Sebentar lagi idul adha. Semua orang terlihat senang
menyambutnya. Penjual kambing mulai bertebaran di tepi jalan Yogyakarta. Dan
aku masih dalam rutinitas biasa. Berangkat ngajar privat lagi. Muridku yang
satu ini agak manja dan sulit dikendalikan. Untung dia imut.
Singkat cerita terjadilah percakapan antara aku dan dia.
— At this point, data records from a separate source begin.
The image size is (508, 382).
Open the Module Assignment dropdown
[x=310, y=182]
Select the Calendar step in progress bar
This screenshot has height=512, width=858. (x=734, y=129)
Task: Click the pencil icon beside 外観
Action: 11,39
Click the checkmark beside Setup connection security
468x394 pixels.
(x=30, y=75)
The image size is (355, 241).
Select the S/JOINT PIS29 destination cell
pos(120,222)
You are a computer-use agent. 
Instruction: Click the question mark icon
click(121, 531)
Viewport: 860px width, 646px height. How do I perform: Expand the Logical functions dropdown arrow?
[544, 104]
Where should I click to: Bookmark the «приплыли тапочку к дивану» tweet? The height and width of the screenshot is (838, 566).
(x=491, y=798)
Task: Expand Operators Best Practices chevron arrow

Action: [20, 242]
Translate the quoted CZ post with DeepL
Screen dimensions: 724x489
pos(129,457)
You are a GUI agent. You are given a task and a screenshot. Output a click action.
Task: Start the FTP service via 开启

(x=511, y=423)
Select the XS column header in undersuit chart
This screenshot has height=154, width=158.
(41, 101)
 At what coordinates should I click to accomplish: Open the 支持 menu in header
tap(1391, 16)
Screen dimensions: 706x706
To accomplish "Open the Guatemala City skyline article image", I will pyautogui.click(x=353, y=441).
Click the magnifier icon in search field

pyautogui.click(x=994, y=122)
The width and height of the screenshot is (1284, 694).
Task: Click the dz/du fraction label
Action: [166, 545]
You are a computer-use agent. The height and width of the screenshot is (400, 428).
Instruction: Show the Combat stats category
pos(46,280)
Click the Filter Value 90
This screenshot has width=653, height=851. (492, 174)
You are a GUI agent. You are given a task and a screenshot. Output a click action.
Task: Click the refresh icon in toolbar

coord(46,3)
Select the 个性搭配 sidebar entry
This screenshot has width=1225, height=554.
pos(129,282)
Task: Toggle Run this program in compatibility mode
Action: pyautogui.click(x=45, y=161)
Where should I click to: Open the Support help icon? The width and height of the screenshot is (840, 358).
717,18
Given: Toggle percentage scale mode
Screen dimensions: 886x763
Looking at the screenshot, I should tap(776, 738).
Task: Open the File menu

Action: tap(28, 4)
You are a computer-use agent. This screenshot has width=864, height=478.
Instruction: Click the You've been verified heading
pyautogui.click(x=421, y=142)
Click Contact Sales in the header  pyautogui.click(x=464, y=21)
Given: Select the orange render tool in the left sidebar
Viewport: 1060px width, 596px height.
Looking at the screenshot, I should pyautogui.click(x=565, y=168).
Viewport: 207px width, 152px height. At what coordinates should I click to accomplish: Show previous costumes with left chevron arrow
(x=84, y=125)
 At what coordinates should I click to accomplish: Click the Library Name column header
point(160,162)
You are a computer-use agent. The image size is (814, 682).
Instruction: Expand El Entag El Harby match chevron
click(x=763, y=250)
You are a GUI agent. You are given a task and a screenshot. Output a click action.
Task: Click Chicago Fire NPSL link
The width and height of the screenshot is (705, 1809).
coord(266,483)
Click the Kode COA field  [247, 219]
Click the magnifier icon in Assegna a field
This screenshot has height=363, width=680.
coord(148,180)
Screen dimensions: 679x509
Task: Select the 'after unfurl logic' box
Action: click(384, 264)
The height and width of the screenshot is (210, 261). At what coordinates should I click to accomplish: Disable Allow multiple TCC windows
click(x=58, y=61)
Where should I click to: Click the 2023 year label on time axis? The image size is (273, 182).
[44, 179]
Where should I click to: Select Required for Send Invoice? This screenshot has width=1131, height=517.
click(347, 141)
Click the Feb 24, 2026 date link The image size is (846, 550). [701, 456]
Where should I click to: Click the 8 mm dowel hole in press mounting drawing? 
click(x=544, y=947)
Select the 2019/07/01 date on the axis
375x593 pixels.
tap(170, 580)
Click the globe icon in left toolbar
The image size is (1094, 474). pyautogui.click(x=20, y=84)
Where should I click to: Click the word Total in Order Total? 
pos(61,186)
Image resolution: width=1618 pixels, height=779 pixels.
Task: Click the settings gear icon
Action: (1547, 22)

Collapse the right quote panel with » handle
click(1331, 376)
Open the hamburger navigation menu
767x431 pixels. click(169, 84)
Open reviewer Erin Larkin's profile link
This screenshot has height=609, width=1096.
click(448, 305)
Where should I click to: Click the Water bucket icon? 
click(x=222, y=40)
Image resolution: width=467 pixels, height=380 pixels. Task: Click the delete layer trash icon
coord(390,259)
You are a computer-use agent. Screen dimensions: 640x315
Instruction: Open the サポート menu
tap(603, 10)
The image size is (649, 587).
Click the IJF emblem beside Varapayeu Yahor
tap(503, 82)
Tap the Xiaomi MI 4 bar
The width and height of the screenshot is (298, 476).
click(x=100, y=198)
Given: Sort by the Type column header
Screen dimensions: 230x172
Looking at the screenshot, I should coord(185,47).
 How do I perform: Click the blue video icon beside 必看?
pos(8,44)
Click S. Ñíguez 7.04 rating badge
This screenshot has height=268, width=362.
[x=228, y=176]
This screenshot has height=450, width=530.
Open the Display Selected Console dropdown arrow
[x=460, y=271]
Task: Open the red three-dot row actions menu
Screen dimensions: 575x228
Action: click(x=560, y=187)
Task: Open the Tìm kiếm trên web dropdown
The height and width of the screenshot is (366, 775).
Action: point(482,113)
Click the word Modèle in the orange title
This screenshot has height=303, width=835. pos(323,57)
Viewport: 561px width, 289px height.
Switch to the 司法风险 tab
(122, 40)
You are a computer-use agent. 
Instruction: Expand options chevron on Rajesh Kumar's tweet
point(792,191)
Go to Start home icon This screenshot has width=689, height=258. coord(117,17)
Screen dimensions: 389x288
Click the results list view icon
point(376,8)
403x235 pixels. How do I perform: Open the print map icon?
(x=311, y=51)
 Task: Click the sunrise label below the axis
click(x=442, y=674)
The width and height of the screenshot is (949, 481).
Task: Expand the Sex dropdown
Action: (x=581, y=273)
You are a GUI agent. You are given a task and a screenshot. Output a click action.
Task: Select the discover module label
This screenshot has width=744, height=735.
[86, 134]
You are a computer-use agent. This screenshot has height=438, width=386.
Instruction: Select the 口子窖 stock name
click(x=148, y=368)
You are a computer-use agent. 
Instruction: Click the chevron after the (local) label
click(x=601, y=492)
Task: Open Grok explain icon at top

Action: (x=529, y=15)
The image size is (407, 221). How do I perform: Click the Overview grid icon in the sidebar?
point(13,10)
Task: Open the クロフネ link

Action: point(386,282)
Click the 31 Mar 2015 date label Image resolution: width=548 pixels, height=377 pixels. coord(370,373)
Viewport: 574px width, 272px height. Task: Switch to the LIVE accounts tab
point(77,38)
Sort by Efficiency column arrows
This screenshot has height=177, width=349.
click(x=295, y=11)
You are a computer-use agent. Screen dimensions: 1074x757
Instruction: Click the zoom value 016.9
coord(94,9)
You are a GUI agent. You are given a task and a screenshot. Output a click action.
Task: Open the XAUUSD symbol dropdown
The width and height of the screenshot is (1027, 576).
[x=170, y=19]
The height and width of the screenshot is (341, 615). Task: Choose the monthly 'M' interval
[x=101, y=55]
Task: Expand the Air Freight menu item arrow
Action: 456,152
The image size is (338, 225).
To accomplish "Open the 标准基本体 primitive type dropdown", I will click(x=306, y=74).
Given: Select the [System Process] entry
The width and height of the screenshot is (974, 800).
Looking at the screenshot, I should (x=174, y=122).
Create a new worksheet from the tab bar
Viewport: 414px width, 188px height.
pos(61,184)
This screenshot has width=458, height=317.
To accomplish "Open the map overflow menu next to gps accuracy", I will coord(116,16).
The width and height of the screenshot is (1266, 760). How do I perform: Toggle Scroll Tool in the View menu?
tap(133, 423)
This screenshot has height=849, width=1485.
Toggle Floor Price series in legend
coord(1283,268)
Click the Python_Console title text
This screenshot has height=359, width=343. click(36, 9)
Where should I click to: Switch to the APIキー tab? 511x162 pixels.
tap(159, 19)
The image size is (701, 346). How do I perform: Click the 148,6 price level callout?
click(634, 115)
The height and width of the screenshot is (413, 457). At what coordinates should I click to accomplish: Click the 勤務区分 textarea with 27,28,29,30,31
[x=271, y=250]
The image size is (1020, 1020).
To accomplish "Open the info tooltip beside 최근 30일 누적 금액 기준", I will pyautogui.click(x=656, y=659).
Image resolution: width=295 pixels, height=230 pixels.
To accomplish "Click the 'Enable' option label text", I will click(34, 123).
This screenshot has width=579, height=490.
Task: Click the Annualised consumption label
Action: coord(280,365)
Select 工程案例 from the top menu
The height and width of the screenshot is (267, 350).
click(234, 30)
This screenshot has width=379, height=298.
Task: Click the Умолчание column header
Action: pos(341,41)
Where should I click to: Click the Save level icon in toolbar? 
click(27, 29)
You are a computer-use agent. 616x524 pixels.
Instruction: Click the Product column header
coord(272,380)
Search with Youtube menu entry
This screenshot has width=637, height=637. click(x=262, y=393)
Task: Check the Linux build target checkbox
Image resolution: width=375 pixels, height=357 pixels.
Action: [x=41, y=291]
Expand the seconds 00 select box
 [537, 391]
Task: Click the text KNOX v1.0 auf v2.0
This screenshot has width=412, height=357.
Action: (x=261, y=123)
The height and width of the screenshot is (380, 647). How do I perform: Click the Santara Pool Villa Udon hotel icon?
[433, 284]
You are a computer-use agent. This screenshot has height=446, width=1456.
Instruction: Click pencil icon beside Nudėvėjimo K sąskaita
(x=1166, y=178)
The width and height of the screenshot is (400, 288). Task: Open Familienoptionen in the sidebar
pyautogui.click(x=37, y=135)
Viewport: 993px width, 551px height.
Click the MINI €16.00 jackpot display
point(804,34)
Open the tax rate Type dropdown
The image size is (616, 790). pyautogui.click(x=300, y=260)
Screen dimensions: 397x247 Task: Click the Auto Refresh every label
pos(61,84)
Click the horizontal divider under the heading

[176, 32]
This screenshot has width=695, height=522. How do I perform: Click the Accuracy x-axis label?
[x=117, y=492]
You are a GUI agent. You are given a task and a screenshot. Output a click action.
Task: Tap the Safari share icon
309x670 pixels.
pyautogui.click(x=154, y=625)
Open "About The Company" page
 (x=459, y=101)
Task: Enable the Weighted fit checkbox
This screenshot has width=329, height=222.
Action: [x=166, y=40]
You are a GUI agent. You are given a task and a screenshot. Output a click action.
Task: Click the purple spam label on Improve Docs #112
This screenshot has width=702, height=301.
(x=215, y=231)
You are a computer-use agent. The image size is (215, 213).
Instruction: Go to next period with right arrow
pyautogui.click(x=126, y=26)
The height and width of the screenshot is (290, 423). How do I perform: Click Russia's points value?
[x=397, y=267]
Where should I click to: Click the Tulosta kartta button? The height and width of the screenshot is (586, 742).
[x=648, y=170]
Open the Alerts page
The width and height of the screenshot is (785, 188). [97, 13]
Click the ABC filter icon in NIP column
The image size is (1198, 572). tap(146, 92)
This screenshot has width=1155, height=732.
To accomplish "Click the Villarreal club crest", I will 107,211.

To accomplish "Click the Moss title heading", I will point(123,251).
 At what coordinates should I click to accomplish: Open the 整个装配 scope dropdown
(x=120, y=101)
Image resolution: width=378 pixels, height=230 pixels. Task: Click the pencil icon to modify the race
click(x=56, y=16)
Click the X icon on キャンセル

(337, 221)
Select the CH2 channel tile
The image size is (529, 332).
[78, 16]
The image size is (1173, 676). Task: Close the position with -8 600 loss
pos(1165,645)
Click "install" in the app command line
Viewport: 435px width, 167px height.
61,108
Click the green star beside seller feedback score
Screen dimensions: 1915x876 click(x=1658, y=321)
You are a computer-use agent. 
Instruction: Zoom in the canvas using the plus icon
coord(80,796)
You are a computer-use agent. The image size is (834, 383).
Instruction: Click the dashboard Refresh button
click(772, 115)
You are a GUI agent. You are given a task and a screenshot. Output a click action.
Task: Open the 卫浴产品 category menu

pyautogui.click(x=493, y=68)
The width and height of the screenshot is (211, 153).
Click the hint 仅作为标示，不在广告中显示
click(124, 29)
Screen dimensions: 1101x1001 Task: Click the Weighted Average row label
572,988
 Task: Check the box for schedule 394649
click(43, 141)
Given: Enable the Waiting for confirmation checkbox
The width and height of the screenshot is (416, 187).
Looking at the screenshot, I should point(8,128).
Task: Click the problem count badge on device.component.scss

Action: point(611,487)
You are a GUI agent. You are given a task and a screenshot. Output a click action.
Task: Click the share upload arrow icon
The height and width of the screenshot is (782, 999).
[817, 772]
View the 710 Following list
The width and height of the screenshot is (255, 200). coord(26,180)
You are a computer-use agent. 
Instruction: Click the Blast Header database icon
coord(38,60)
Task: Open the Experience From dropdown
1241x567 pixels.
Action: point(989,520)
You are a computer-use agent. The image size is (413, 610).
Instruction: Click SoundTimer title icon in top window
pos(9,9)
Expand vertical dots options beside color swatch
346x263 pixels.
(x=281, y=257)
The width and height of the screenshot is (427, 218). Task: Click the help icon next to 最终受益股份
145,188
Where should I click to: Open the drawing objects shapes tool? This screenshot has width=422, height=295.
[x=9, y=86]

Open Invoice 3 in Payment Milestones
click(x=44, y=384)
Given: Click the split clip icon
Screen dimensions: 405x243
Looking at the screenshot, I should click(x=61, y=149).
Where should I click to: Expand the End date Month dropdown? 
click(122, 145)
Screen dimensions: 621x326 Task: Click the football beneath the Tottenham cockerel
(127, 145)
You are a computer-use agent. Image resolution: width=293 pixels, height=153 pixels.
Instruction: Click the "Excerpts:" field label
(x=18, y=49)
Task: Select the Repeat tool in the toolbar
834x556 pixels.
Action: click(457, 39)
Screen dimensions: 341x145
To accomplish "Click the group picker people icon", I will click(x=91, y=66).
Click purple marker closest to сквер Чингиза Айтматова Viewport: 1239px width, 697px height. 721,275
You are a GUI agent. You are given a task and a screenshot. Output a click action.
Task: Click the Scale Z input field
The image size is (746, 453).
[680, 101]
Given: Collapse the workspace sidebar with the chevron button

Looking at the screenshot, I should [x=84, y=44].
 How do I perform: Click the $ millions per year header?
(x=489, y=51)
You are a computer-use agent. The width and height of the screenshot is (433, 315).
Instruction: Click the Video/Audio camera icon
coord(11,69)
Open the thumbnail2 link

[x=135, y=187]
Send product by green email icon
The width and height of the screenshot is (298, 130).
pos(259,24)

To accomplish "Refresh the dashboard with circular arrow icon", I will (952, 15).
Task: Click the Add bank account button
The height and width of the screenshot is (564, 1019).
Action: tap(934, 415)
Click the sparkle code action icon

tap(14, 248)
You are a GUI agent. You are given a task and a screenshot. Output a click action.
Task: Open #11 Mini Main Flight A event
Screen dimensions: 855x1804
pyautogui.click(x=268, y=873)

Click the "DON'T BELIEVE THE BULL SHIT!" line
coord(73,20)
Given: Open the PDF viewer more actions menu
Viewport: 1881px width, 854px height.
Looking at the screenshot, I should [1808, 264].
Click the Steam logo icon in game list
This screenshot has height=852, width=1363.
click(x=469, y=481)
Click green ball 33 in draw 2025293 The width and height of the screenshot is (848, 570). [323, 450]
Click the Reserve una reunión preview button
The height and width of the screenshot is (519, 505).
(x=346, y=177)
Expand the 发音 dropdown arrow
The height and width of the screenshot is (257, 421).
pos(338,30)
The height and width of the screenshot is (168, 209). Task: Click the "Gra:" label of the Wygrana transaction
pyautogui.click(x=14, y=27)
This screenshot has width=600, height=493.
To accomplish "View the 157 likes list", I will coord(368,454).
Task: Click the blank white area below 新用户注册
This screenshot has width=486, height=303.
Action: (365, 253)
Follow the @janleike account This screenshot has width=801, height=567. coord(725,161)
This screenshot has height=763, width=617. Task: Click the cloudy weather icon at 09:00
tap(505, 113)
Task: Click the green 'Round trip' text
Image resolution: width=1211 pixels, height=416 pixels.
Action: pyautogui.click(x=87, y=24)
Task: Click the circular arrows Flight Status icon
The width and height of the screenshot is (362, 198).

“Kak, kakak mau qurban apa?” tanyanya.
“Aku? Hm.. kakak nggak qurban, dek..”
“Lho, kok? Trus yang qurban siapa?”
“Yang qurban bapaknya kakak..”
“Kok gitu?”
Sambil agak heran, aku jawab. Soalnya kakak belum punya uang
untuk qurban.
“Aku qurban, dong!” Kata dia semangat.
“Ibunya Nisa yang qurban?” tanyaku
“Bukan, aku sendiri. Tahun lalu udah ibu yang qurban.
Sekarang aku. Pakai uang tabunganku paling. Yah.. uangku nanti habis, sih..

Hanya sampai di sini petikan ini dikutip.